HOW TO COMPLETE THIS TASK – Where a line below holds the string "computer", that line goes into the answer.

Pixel coordinate grounding data
* * * * * * * * *
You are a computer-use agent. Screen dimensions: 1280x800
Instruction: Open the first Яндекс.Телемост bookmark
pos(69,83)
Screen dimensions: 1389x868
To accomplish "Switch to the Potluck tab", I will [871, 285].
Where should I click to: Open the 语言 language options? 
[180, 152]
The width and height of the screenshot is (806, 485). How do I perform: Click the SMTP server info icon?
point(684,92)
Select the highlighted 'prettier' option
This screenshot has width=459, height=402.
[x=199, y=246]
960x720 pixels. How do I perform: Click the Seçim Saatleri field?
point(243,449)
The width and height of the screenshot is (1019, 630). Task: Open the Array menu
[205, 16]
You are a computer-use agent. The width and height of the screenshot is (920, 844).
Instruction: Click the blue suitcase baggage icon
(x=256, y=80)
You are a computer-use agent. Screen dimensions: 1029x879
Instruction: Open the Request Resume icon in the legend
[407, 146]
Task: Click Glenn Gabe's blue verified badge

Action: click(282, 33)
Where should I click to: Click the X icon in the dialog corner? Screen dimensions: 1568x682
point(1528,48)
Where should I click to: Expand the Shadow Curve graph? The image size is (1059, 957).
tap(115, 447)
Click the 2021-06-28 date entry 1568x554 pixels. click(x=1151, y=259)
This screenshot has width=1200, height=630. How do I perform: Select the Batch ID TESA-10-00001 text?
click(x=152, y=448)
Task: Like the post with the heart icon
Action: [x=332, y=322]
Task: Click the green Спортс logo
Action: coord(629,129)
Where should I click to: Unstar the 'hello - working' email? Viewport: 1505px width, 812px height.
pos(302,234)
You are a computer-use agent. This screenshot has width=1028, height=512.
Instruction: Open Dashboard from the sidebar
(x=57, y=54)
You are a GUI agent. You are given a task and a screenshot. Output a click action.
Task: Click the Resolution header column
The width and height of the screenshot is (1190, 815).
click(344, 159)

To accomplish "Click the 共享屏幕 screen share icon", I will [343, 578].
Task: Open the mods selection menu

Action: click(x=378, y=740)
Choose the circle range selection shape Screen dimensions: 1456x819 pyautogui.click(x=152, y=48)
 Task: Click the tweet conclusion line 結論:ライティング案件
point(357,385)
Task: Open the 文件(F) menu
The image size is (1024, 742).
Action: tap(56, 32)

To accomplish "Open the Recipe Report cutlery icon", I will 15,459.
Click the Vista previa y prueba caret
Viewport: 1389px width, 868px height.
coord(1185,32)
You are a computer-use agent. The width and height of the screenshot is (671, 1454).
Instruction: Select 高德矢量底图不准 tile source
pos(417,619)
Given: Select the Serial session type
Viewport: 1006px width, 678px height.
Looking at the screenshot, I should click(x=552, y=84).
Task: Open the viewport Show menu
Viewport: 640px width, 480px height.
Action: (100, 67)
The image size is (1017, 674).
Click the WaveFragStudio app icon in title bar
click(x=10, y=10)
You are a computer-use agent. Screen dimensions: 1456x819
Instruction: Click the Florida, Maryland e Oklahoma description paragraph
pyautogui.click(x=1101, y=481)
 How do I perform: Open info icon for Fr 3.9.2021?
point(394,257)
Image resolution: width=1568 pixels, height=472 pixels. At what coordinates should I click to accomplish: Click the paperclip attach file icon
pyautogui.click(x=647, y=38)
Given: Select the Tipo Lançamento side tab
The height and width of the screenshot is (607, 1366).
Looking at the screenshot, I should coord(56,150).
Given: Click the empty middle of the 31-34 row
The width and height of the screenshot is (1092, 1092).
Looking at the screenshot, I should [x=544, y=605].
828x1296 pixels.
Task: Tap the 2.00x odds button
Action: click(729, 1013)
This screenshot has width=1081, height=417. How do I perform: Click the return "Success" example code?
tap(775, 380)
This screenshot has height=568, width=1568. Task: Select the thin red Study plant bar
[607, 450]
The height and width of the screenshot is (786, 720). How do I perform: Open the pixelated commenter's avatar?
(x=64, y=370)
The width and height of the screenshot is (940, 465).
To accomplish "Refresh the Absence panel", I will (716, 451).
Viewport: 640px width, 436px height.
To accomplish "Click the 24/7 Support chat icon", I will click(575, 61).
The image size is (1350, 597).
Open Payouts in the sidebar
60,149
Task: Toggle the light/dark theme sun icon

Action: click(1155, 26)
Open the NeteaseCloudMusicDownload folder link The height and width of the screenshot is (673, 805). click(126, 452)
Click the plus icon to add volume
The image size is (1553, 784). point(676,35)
* * * * * * * * *
RESPONSE FOR THIS EXERCISE –
You are a computer-use agent. Screen dimensions: 1280x800
You are a computer-use agent. The width and height of the screenshot is (920, 844).
You are a computer-use agent. Screen dimensions: 1029x879
You are a computer-use agent. This screenshot has width=1028, height=512.
You are a computer-use agent. The width and height of the screenshot is (671, 1454).
You are a computer-use agent. Screen dimensions: 1456x819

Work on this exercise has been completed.